Paper No. 3
Presentation Time: 8:30 AM
The Need for Valid Statistical Protocols to Establish Baseline Groundwater Quality at Uranium ISL Sites
Groundwater is vital to the future of the west; and increased demands placed on this nonrenewable resource by industry and population growth dictates the need for competent stewardship by state and federal agencies. Uranium in situ leach (ISL) mining could consume and pollute vast quantities of a limited groundwater supply if permitting authorities do not strengthen the rules for establishing baseline water quality. A summary of groundwater data in permit applications for proposed operations at Crownpoint NM, Goliad TX and Crow Butte NE will show that baseline groundwater quality is established with improper scientific methods. Baseline wells are not randomly located in the aquifer exemption zone, samples are collected from the ore-zone intervals of the aquifer, rather than through the entire thickness of the exempt zone, and groundwater quality data are assumed to follow a normal distribution without the use of statistical tests to justify the assumption.

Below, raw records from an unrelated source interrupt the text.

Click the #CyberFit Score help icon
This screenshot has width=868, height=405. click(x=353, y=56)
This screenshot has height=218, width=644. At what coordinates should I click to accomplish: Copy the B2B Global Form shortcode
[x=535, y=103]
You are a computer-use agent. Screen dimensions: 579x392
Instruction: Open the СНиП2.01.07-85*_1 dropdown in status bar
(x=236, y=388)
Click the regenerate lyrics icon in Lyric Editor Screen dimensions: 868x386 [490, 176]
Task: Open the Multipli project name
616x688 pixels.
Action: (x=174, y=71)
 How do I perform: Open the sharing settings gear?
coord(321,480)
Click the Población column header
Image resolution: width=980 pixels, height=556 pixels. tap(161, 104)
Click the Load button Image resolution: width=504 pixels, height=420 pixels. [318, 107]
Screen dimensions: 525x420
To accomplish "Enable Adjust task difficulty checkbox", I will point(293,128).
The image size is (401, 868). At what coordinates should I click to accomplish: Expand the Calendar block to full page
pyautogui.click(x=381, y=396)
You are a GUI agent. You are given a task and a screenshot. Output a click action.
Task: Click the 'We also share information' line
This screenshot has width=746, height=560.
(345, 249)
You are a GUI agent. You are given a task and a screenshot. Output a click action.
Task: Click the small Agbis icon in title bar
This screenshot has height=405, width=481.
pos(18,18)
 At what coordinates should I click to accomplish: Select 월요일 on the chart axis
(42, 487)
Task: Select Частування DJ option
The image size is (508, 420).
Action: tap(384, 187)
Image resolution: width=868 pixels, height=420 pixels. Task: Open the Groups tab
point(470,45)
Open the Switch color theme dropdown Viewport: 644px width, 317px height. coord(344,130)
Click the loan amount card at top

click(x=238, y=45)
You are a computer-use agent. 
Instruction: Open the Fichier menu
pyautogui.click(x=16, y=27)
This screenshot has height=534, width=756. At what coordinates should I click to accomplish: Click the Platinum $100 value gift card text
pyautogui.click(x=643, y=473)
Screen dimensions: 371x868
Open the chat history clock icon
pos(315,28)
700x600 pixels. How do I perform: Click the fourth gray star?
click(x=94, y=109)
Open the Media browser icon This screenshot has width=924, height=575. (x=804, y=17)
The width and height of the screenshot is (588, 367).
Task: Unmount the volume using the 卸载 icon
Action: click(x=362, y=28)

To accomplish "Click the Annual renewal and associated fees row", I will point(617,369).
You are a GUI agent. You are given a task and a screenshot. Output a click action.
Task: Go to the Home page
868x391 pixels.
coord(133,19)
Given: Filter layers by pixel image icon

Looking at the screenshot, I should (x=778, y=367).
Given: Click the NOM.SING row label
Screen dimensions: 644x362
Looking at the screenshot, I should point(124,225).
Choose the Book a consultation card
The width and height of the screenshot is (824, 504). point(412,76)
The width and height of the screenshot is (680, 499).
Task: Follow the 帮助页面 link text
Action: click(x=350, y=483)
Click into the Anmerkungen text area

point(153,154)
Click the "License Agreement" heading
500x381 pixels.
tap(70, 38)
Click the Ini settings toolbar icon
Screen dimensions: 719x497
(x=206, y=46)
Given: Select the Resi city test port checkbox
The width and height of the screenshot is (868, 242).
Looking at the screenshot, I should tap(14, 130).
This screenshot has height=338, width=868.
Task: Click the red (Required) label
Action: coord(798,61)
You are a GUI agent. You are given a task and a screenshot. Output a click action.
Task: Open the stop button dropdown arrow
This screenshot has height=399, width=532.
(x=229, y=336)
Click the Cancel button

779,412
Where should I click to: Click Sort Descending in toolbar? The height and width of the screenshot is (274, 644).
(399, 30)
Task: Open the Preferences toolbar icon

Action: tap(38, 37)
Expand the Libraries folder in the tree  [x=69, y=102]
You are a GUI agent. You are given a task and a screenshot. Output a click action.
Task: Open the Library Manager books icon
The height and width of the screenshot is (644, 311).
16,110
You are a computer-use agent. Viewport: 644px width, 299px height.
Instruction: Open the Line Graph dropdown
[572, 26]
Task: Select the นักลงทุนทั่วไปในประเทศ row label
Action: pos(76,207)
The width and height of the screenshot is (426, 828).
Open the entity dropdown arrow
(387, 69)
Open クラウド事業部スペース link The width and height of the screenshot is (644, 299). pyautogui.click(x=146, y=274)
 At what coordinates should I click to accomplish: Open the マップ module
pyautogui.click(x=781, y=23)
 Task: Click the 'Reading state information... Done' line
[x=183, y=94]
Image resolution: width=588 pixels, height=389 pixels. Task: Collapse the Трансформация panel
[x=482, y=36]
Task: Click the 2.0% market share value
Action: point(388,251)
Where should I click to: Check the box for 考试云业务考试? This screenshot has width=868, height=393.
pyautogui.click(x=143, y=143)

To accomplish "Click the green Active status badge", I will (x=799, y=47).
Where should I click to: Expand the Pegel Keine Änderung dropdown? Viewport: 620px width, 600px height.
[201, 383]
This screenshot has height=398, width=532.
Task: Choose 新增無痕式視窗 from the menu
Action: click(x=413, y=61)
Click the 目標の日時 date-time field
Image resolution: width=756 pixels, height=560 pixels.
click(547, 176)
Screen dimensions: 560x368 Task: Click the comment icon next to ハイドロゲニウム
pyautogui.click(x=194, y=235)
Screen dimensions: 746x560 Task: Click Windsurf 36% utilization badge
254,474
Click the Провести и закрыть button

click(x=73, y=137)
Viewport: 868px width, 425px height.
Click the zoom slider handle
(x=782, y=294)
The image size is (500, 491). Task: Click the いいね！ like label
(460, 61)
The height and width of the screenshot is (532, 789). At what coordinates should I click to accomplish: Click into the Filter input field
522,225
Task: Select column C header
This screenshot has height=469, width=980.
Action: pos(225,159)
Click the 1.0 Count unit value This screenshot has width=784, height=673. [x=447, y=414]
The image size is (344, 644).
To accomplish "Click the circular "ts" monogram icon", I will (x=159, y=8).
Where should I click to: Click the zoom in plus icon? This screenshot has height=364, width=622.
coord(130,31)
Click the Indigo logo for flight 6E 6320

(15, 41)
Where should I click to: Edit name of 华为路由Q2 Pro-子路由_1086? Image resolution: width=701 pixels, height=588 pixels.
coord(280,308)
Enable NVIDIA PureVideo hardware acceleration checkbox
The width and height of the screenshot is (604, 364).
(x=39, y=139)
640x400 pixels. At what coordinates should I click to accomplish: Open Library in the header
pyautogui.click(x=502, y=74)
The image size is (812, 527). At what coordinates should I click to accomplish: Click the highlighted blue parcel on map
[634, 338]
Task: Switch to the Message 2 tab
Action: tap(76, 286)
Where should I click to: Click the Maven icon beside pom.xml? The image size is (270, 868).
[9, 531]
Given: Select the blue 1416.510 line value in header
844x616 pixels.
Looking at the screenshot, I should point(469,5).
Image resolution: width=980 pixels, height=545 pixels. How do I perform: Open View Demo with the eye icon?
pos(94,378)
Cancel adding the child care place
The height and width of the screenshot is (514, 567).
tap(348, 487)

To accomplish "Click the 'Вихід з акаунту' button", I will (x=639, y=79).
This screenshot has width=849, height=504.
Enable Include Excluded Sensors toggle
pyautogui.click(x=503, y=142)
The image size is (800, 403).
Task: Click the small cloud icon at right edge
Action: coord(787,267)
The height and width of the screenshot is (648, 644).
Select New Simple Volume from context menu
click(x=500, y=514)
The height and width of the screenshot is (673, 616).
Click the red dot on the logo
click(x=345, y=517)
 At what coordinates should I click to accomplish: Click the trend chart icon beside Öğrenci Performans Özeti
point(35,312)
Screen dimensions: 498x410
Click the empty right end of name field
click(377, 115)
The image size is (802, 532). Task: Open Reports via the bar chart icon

The use of improper protocols results in an elevated baseline that does not represent the groundwater quality of the exempt zone, and this allows less stringent restoration efforts and lower funding of the restoration bonds. Additionally, when the standard deviation is improperly used to set excursion limits at monitoring wells, pollution of the aquifer is allowed beyond the exempt zone. Protocols to protect groundwater are far more robust for RCRA and CERCLA sites, and similar diligence should be given to ISL operations that release hazardous metals and radionuclides to groundwater.